[PROVIDED MATERIAL — start]
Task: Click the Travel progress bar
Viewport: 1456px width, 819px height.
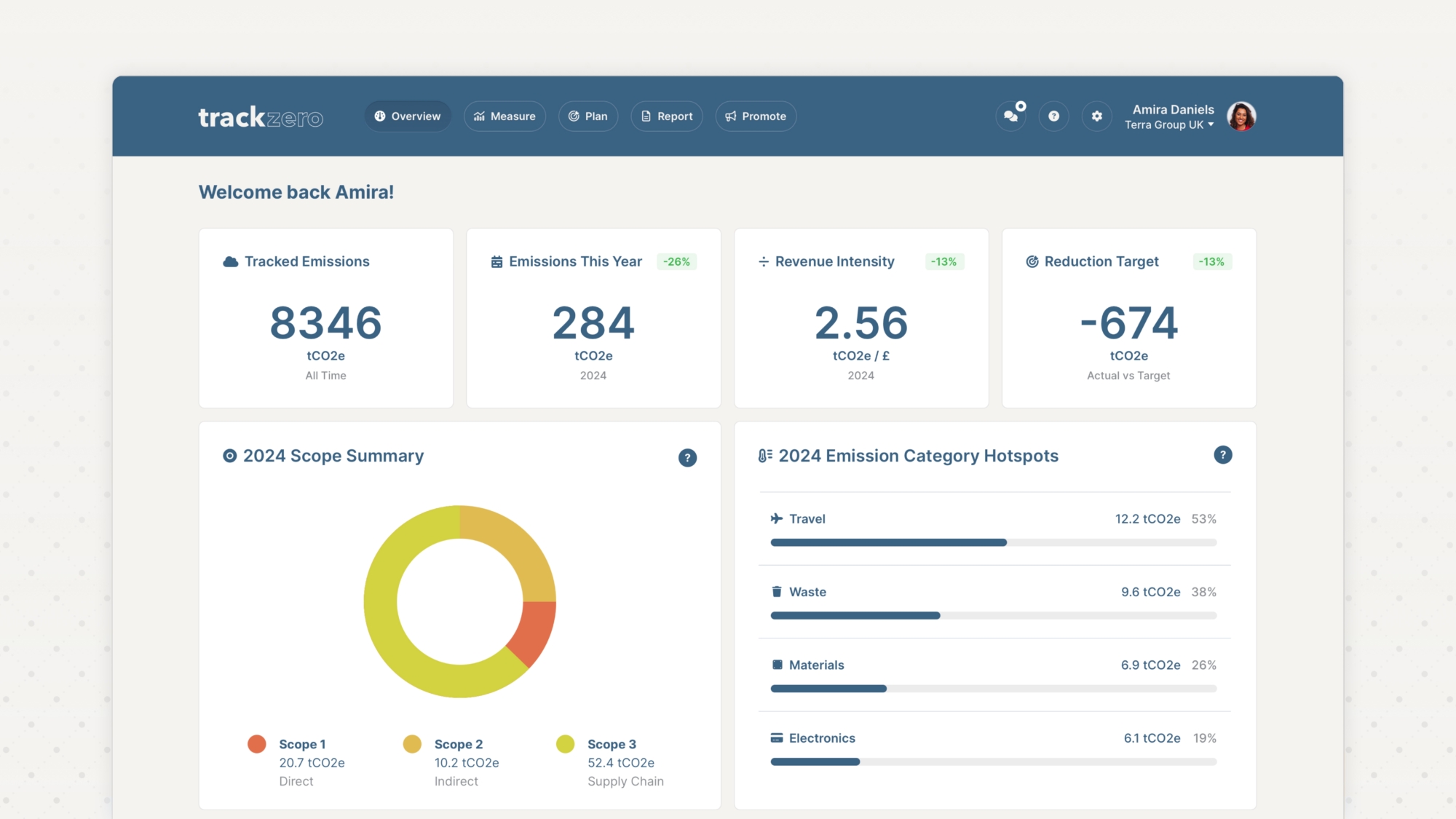Action: [x=993, y=542]
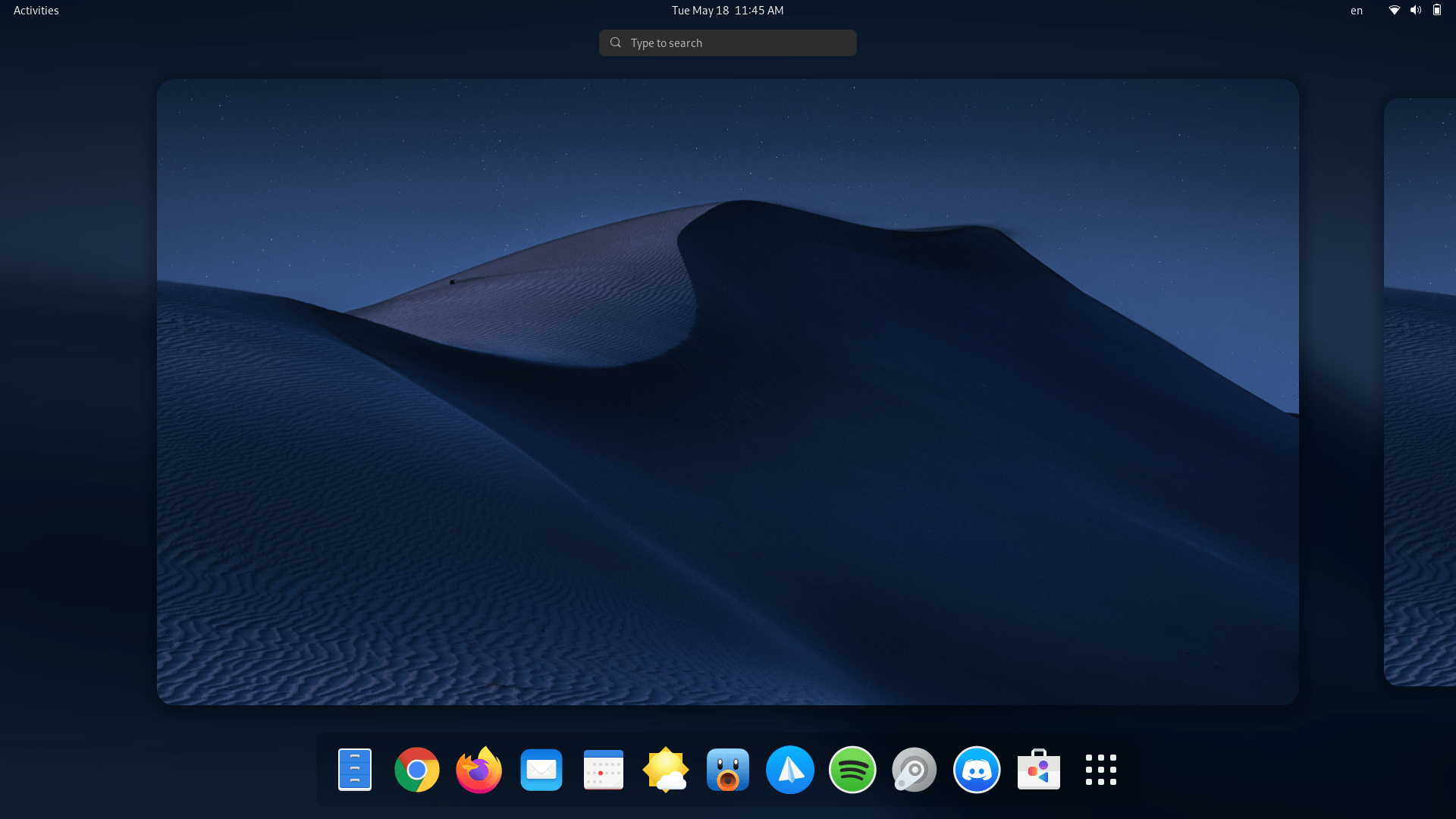Open the blue paper plane app
This screenshot has height=819, width=1456.
tap(789, 770)
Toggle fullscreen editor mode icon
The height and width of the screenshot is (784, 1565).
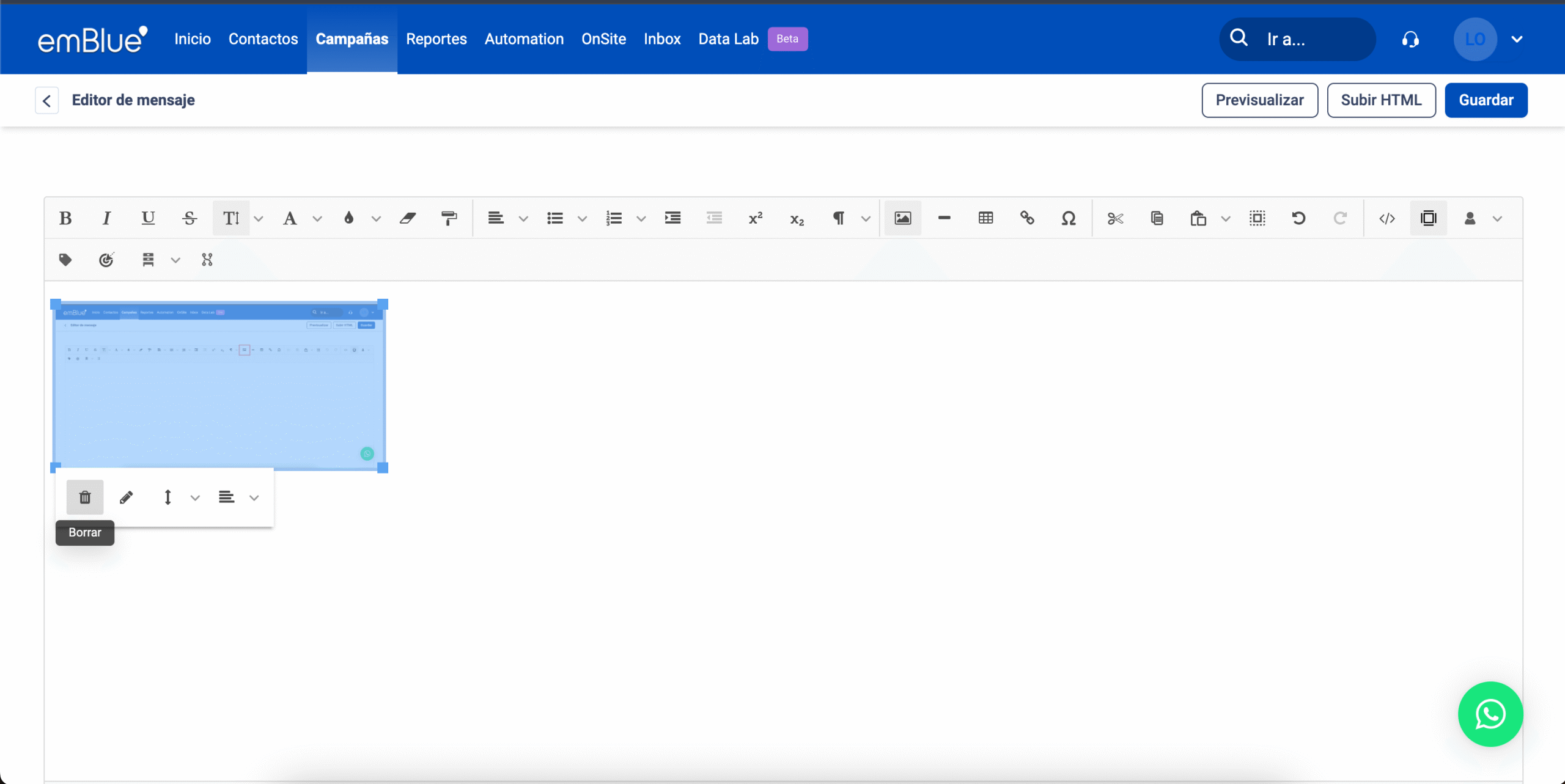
[PROVIDED MATERIAL — finish]
*EXERCISE REQUIREMENTS*. Omit the pictures and reproduce the remaining material above exactly.

*FINAL ANSWER*.
Task: Click the Travel progress bar
Viewport: 1456px width, 819px height.
Action: [x=993, y=542]
Open the blue paper plane app
This screenshot has height=819, width=1456.
tap(789, 770)
Toggle fullscreen editor mode icon
The height and width of the screenshot is (784, 1565).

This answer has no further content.